Verbatim copy, pictures excluded: every line from the one with "Instruction: Click the" through the final line of the data below, and no other line.
*** Supplied material Section Begins ***
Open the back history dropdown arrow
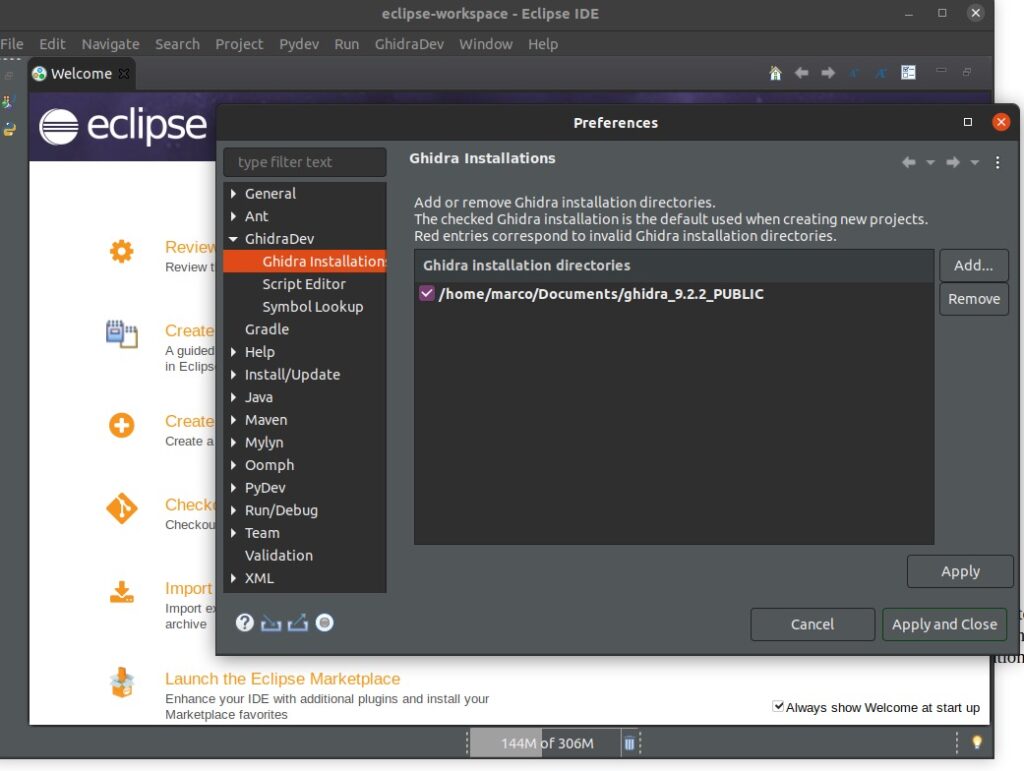 930,163

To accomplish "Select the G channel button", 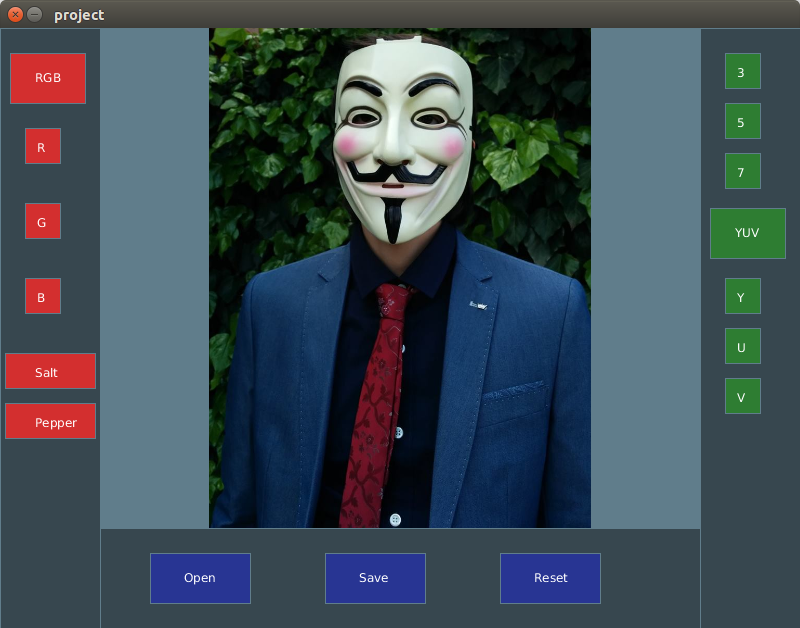I will [43, 221].
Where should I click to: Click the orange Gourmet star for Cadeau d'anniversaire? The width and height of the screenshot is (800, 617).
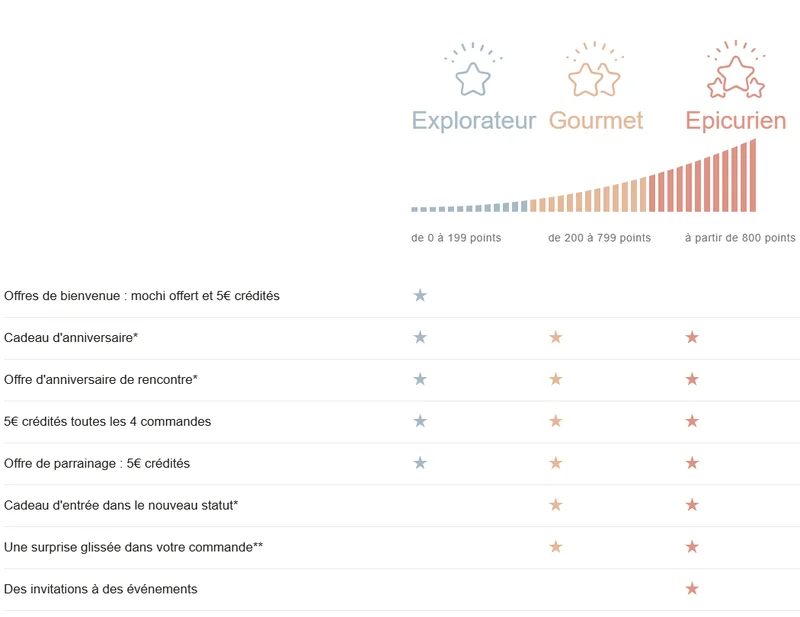pyautogui.click(x=556, y=337)
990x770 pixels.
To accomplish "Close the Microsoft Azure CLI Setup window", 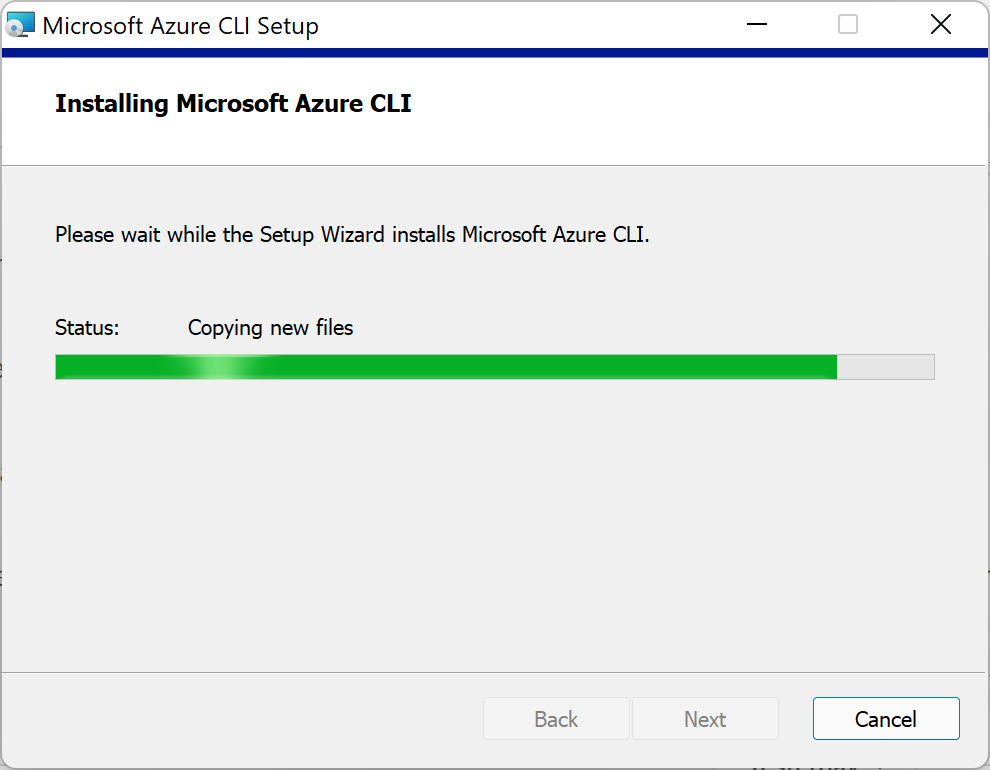I will [x=941, y=25].
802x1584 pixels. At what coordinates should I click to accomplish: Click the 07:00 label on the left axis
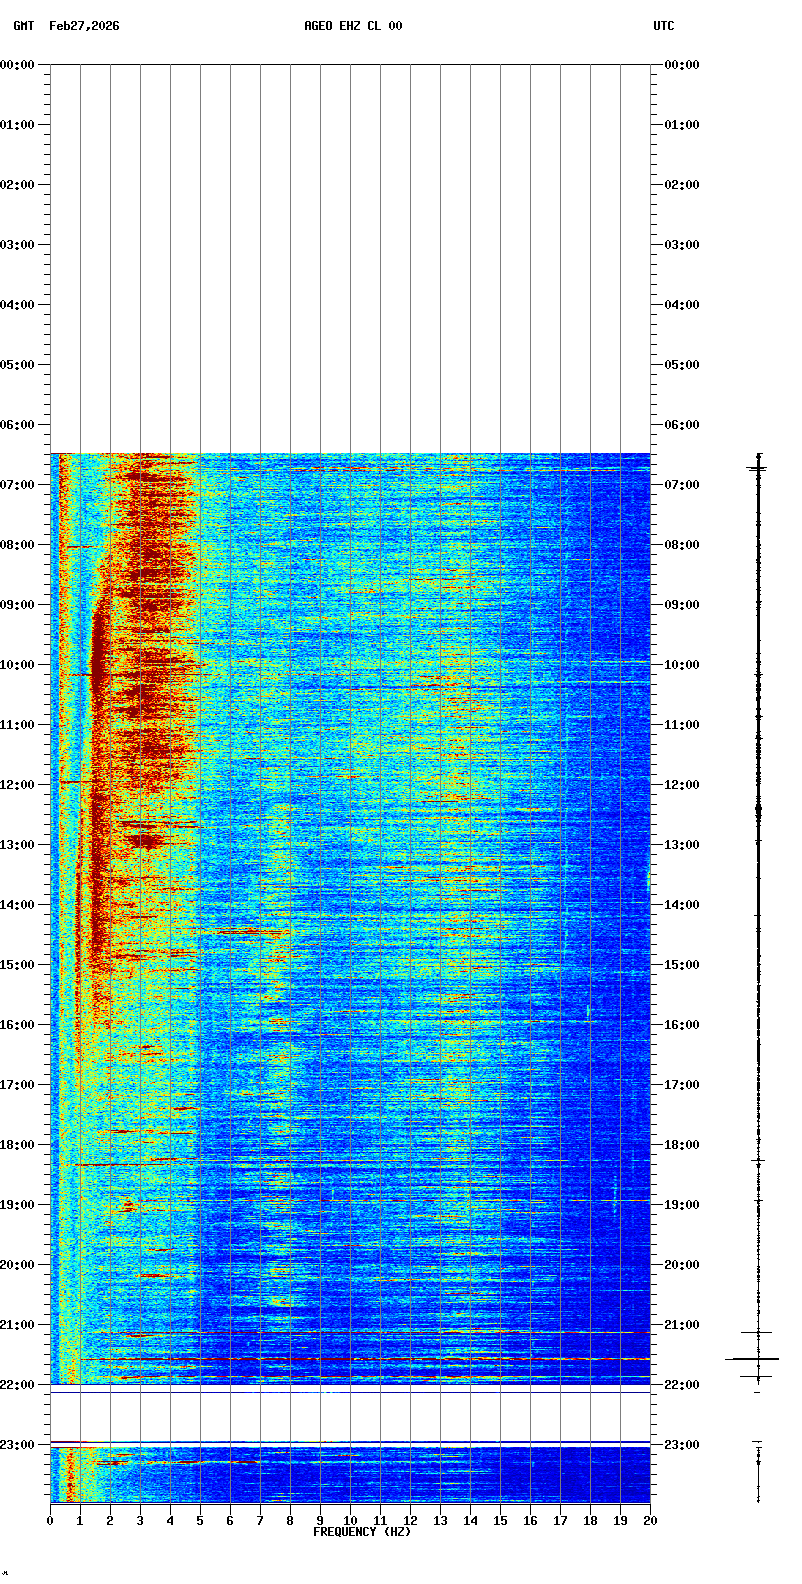coord(18,485)
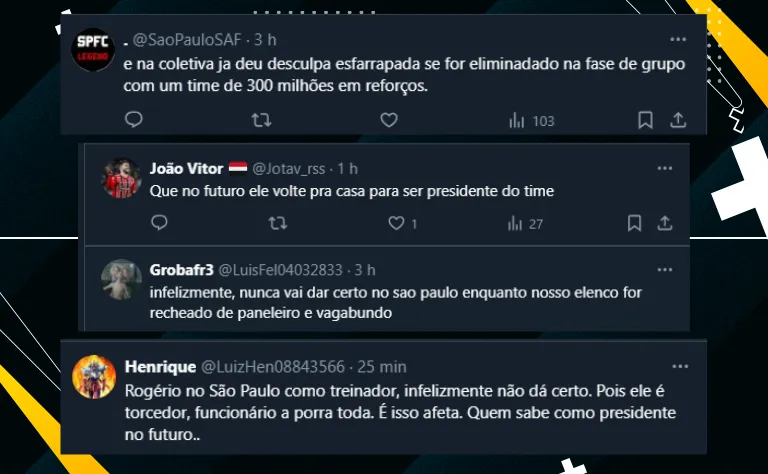Like João Vitor's tweet
This screenshot has height=474, width=768.
pos(397,223)
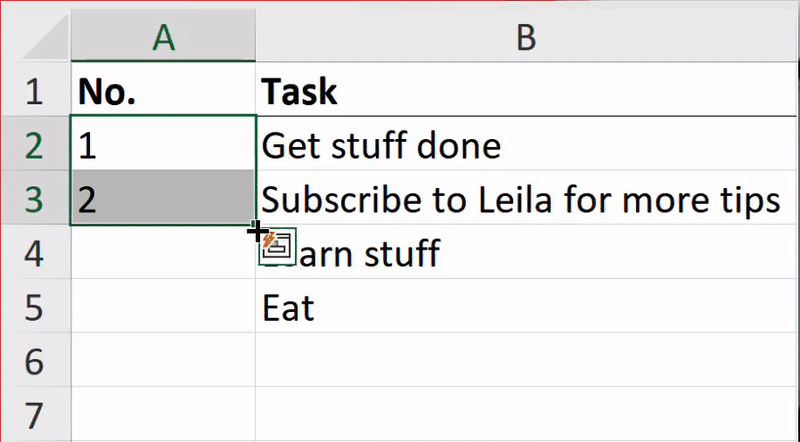800x442 pixels.
Task: Click the Get stuff done cell
Action: pyautogui.click(x=526, y=144)
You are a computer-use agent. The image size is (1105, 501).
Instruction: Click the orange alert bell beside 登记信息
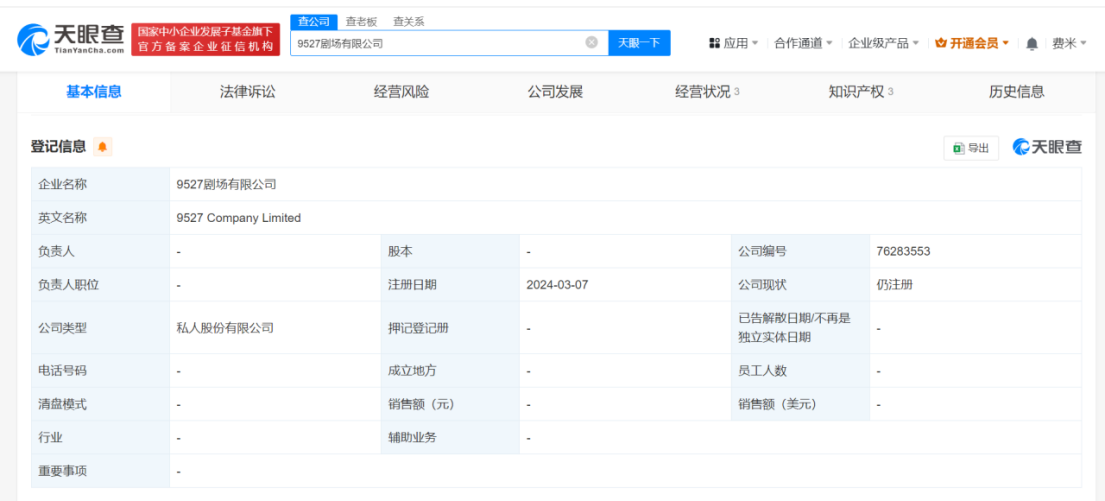(102, 147)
*** Supplied material Section Ends ***
• [Response below]
Instruction: Click the orange alert bell beside 登记信息
(102, 147)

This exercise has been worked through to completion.